▶ [DATA PROVIDED]:
"""
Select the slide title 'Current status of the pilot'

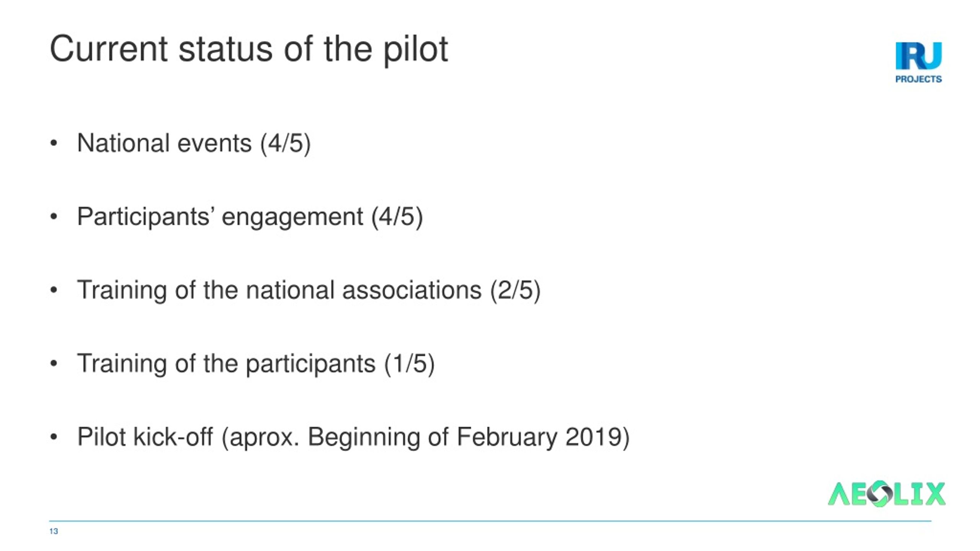pos(249,50)
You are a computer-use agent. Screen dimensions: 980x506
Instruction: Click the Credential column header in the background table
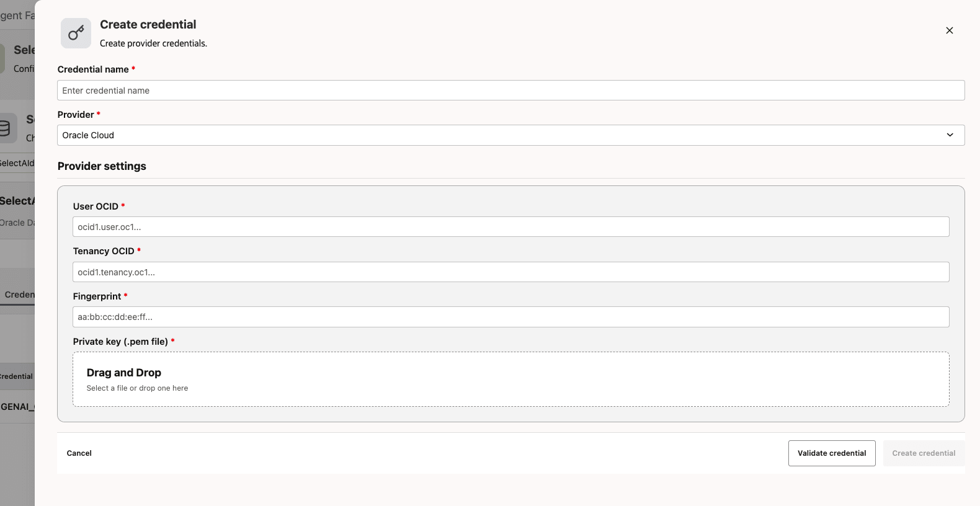click(16, 376)
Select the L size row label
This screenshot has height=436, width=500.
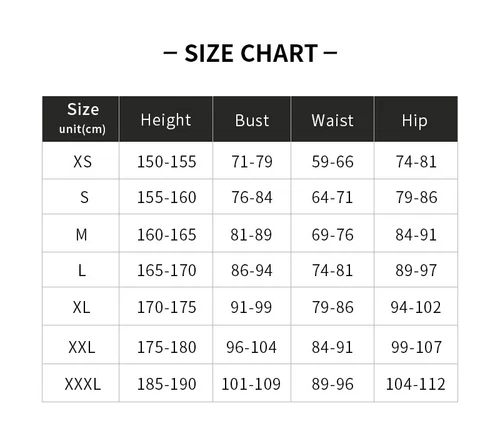point(82,270)
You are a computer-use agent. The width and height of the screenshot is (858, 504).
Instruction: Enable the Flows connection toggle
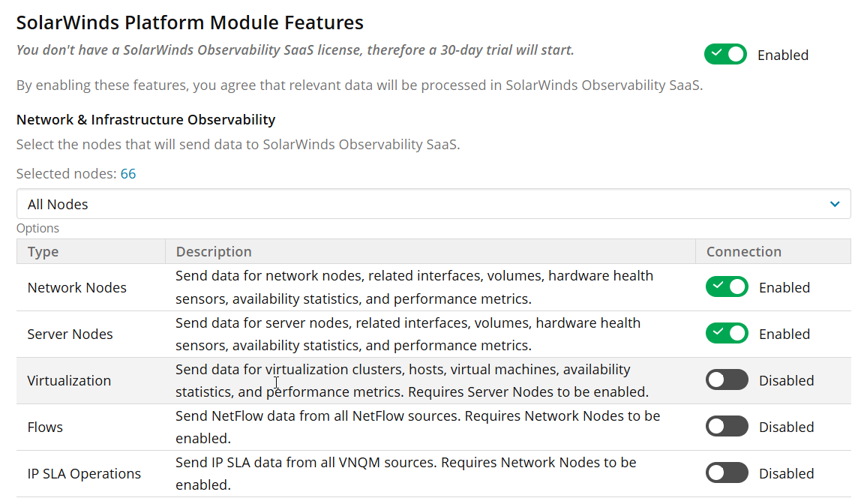pyautogui.click(x=727, y=427)
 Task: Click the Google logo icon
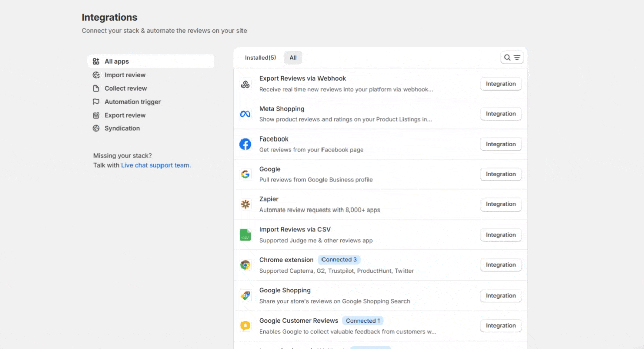point(245,174)
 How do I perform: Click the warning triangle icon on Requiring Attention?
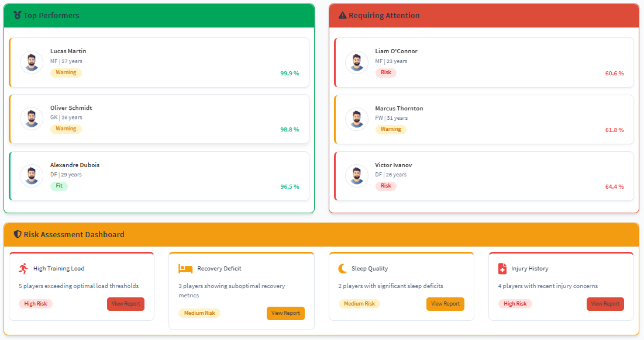pyautogui.click(x=343, y=16)
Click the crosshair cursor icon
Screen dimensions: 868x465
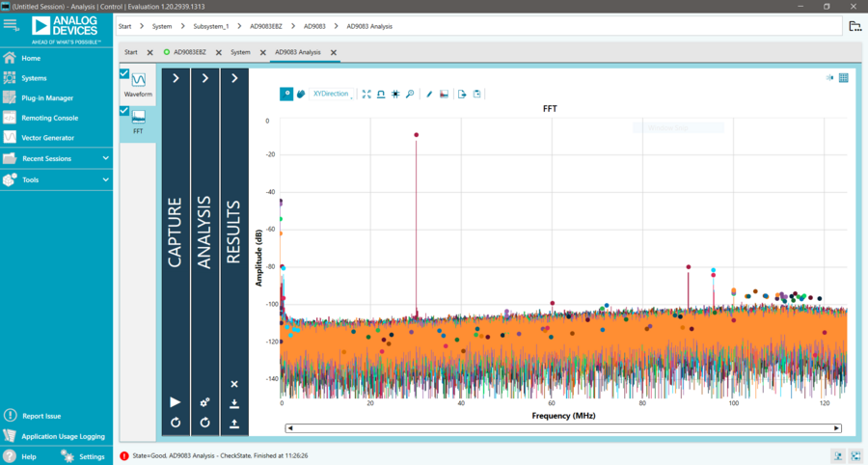click(x=395, y=95)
"""
▶ [WORK REQUEST]: Repeat each entry exactly as given; no pictures belong in the copy.

▶ [SOLVED EXERCISE]:
Select the slide title 'Current status of the pilot'

pos(249,50)
You are a computer-use agent. Screen dimensions: 980x506
Instruction: Click the Credential column header in the background table
click(16, 376)
Select the L size row label
This screenshot has height=436, width=500.
point(82,270)
You are a computer-use agent. The width and height of the screenshot is (858, 504).
Instruction: Enable the Flows connection toggle
pyautogui.click(x=727, y=427)
 Task: Click the Google logo icon
point(245,174)
 How do I perform: Click the warning triangle icon on Requiring Attention?
pyautogui.click(x=343, y=16)
Click the crosshair cursor icon
Screen dimensions: 868x465
click(x=395, y=95)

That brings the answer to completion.